#### Given entries
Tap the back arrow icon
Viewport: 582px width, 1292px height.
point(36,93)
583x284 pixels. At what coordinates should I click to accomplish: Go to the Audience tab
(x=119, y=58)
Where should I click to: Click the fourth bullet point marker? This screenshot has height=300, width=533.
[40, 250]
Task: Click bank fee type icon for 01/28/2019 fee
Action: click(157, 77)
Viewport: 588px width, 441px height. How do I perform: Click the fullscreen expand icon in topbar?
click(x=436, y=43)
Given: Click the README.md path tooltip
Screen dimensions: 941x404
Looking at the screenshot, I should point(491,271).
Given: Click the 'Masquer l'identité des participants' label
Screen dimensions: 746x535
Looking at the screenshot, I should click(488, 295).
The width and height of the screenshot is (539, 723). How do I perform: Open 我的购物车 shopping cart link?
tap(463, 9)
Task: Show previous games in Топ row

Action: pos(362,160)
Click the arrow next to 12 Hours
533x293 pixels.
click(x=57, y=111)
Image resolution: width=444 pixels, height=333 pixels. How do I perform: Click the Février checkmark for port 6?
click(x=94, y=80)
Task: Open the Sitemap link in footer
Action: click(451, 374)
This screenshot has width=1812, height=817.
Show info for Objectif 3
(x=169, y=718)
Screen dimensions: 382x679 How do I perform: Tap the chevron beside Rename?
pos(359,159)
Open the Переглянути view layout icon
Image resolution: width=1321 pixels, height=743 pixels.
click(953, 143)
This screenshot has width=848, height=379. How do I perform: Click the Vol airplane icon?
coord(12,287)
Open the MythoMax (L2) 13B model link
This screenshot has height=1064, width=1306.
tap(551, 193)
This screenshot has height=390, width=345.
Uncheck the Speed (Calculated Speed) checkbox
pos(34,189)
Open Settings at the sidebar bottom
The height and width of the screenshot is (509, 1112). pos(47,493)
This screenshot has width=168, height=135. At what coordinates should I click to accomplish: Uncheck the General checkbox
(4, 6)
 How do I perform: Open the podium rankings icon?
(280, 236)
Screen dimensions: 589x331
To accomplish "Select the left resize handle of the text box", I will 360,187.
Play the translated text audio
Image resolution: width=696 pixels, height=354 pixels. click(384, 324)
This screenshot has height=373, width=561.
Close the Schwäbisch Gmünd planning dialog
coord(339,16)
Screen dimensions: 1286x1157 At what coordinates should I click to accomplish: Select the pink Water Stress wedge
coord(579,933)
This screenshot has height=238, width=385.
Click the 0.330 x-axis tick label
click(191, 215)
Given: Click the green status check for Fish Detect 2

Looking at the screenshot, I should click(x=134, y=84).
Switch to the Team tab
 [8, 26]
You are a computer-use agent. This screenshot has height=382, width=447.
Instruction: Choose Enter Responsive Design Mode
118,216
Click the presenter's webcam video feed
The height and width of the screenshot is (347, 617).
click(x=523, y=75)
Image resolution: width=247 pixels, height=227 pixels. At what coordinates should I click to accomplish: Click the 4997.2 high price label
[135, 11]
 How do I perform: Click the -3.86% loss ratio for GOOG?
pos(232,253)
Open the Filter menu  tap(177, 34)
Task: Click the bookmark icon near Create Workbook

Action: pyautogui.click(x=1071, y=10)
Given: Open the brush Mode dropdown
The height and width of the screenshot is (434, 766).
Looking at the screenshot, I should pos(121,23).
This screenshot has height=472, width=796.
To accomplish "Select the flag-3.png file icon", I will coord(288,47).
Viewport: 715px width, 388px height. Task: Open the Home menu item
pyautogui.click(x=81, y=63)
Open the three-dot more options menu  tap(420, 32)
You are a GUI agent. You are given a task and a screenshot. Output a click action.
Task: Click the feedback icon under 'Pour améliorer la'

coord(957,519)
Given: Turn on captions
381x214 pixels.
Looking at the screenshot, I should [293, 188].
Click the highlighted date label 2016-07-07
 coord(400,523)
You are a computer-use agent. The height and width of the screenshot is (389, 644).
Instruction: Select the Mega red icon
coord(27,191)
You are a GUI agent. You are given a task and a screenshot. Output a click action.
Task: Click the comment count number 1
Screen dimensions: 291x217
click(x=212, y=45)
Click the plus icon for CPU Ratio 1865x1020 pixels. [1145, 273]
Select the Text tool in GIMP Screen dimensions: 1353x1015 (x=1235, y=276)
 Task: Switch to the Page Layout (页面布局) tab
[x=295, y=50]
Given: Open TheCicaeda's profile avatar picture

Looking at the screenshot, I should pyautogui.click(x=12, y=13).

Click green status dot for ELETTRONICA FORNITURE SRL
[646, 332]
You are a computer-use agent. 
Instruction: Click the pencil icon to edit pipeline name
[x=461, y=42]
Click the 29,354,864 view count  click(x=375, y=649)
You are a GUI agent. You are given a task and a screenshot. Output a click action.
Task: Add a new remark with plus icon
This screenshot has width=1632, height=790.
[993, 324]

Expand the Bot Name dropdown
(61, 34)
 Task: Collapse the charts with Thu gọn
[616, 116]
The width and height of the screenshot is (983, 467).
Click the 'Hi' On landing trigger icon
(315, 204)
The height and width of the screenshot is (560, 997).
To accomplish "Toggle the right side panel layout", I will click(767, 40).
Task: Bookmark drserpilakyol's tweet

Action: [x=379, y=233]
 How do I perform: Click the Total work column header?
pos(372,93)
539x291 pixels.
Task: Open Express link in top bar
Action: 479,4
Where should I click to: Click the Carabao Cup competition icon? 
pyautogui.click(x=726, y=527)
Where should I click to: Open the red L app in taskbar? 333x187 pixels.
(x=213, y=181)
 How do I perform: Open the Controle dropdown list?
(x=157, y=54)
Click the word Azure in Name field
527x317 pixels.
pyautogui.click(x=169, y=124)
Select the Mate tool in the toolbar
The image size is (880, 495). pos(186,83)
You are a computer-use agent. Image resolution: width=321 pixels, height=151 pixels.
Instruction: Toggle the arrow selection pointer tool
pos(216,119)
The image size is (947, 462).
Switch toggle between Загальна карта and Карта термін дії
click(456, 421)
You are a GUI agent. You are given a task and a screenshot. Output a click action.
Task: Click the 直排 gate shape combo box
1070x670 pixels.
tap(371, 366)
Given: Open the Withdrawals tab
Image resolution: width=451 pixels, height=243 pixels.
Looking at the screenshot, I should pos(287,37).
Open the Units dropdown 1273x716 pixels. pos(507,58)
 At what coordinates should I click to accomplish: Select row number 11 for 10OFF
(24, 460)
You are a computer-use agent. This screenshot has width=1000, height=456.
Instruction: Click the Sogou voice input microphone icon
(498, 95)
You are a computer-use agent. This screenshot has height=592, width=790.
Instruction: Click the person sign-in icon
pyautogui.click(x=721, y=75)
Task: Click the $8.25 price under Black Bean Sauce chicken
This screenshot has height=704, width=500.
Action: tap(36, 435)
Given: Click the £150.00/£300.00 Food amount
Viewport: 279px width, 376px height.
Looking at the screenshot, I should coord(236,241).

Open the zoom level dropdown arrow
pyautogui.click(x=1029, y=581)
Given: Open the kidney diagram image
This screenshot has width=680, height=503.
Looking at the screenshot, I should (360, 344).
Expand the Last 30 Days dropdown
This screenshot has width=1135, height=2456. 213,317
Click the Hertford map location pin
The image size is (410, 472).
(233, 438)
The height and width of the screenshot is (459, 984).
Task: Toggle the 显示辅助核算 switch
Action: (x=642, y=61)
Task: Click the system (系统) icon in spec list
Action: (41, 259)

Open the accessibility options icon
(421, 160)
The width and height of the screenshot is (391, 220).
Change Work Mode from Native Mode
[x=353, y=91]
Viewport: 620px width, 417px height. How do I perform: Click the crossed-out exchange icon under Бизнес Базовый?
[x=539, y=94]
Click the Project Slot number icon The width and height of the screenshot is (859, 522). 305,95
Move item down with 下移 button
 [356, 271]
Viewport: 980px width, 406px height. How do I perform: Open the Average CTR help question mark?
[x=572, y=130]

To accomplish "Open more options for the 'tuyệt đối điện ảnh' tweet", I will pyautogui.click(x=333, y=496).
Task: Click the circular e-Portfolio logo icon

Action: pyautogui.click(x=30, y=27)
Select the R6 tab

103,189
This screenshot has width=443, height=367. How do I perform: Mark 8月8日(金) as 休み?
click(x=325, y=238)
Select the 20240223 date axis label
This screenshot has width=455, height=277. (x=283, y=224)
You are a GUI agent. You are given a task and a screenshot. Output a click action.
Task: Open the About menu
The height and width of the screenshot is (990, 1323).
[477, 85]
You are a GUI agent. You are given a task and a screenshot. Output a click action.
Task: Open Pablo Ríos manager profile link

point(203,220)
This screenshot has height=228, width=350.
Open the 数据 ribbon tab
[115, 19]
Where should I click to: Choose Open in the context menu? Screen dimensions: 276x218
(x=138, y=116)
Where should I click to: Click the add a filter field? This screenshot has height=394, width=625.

#### Task goal
Could you restate, word for word, the lines above from the one with "This screenshot has height=238, width=385." to the one with "This screenshot has height=472, width=796.", both included?

#### Exercise solution
This screenshot has height=238, width=385.
Click the 0.330 x-axis tick label
click(191, 215)
Given: Click the green status check for Fish Detect 2

Looking at the screenshot, I should click(x=134, y=84).
Switch to the Team tab
 [8, 26]
You are a computer-use agent. This screenshot has height=382, width=447.
Instruction: Choose Enter Responsive Design Mode
118,216
Click the presenter's webcam video feed
The height and width of the screenshot is (347, 617).
click(x=523, y=75)
Image resolution: width=247 pixels, height=227 pixels. At what coordinates should I click to accomplish: Click the 4997.2 high price label
[135, 11]
 How do I perform: Click the -3.86% loss ratio for GOOG?
pos(232,253)
Open the Filter menu  tap(177, 34)
Task: Click the bookmark icon near Create Workbook

Action: pyautogui.click(x=1071, y=10)
Given: Open the brush Mode dropdown
The height and width of the screenshot is (434, 766).
Looking at the screenshot, I should pos(121,23).
This screenshot has height=472, width=796.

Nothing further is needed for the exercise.